**Exercise objective**
The stretch wanted below opens at the line containing "real estate market (346, 2107)" and closes at the line containing "Three Sixty Alternative?". Please return it exactly, with no other lines.

═════ Data excerpts

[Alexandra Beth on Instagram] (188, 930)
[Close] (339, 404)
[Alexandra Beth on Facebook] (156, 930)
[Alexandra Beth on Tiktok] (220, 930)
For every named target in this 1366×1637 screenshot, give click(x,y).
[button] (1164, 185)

══════════
═════ Data excerpts

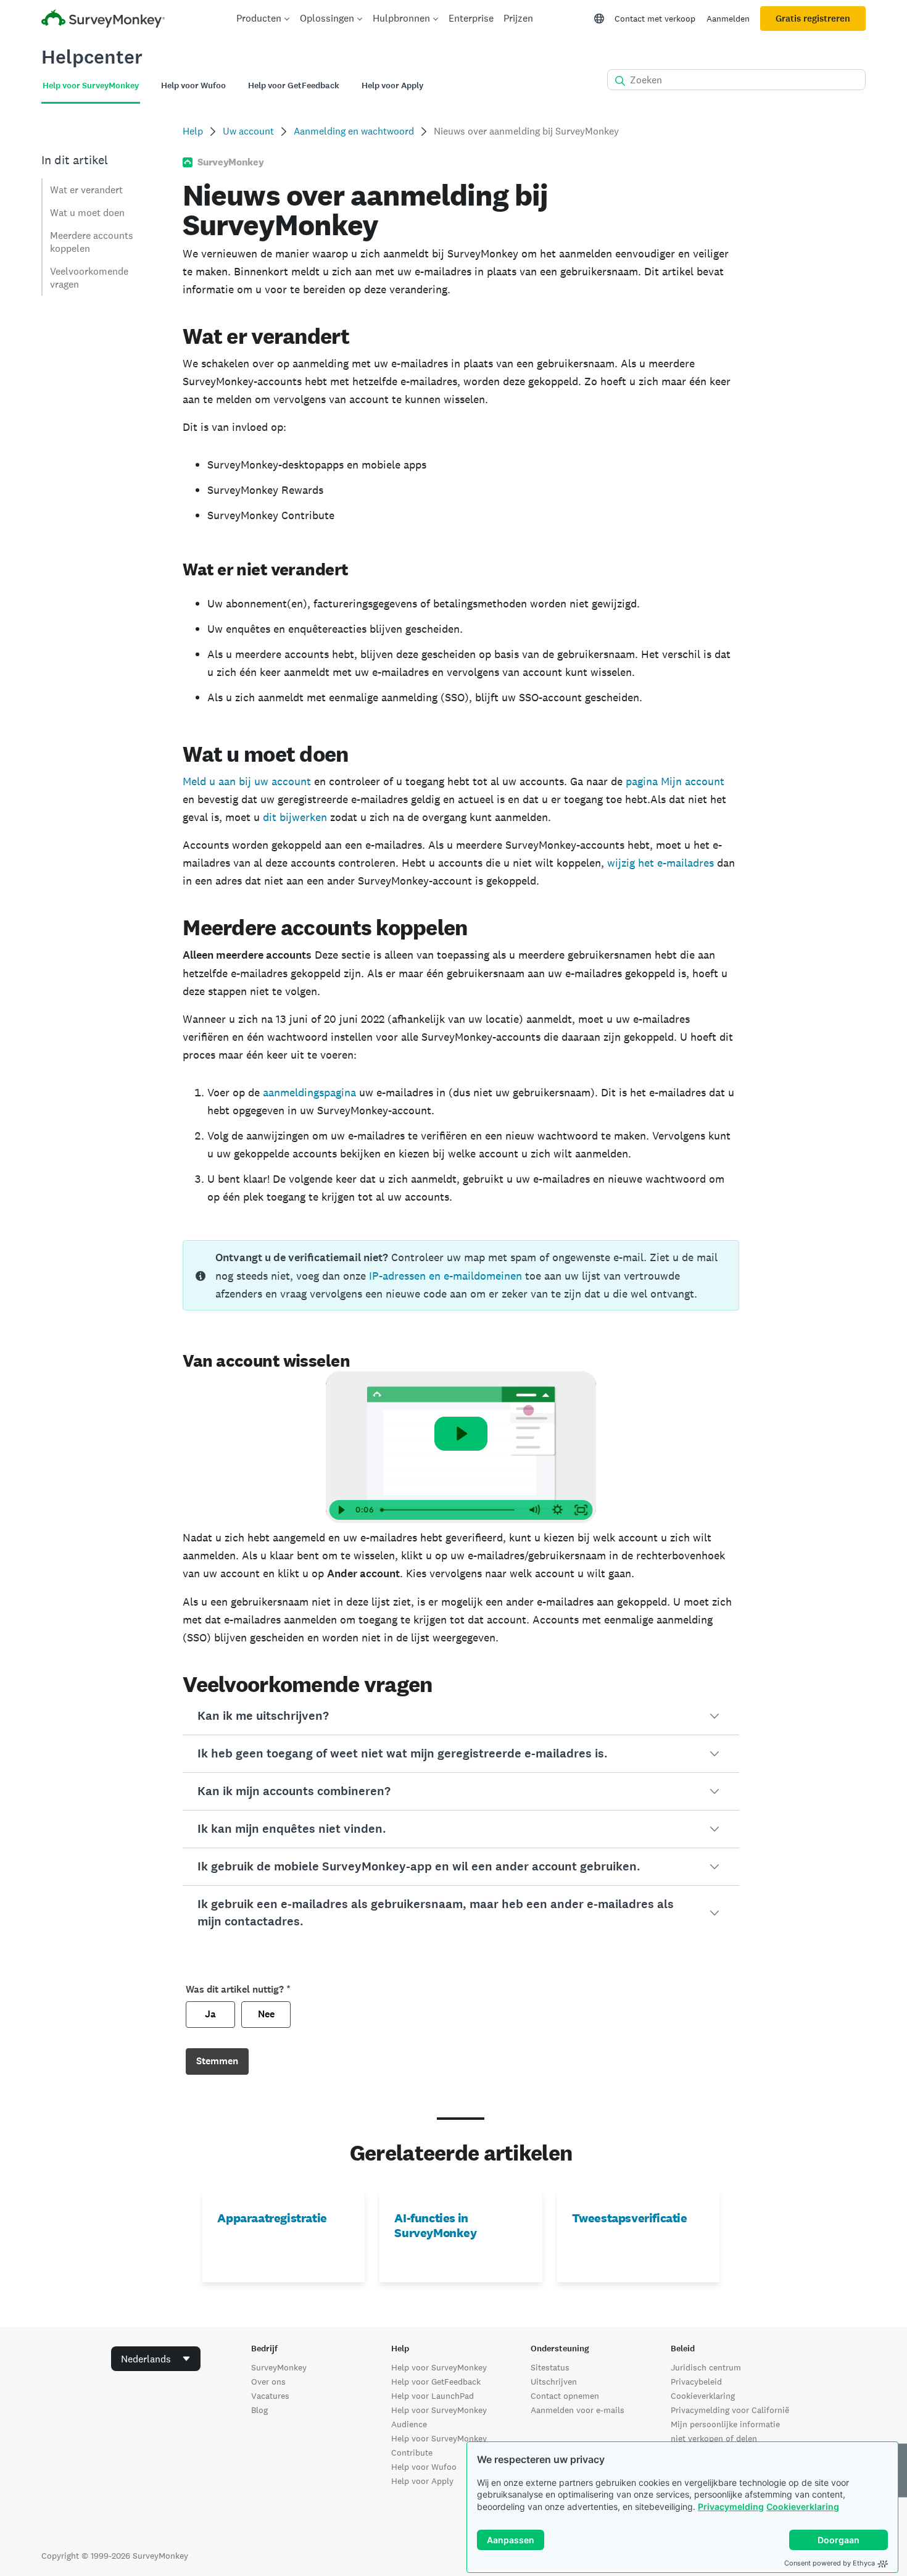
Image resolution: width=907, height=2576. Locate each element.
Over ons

══════════
═════ Data excerpts

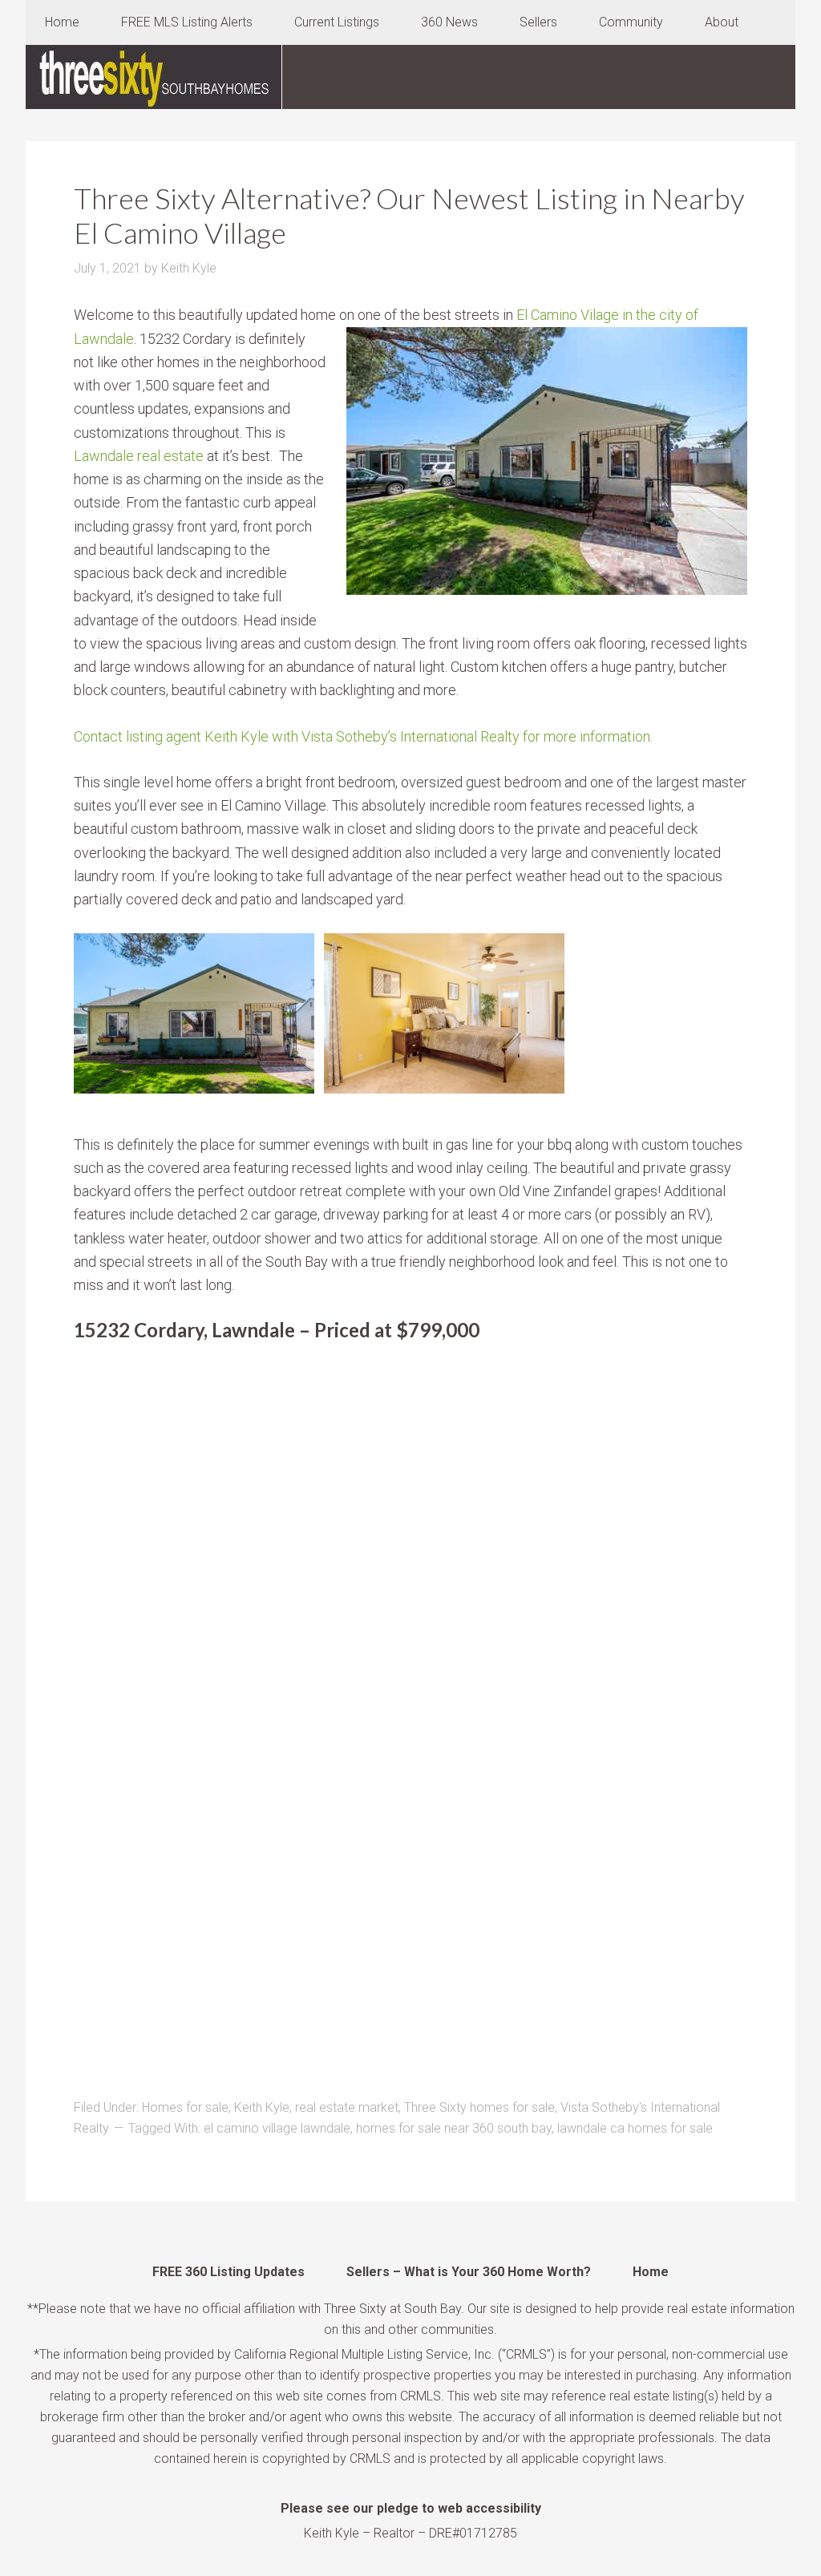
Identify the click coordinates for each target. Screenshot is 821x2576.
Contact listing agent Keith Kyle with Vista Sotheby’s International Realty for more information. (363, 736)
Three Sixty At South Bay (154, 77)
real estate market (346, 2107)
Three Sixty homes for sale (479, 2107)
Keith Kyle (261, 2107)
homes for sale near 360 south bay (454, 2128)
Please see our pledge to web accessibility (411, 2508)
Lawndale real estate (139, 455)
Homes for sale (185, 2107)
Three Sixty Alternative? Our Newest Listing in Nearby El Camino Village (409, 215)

══════════

**Solution**
real estate market (346, 2107)
Three Sixty homes for sale (479, 2107)
Keith Kyle (261, 2107)
homes for sale near 360 south bay (454, 2128)
Please see our pledge to web accessibility (411, 2508)
Lawndale real estate (139, 455)
Homes for sale (185, 2107)
Three Sixty Alternative? Our Newest Listing in Nearby El Camino Village (409, 215)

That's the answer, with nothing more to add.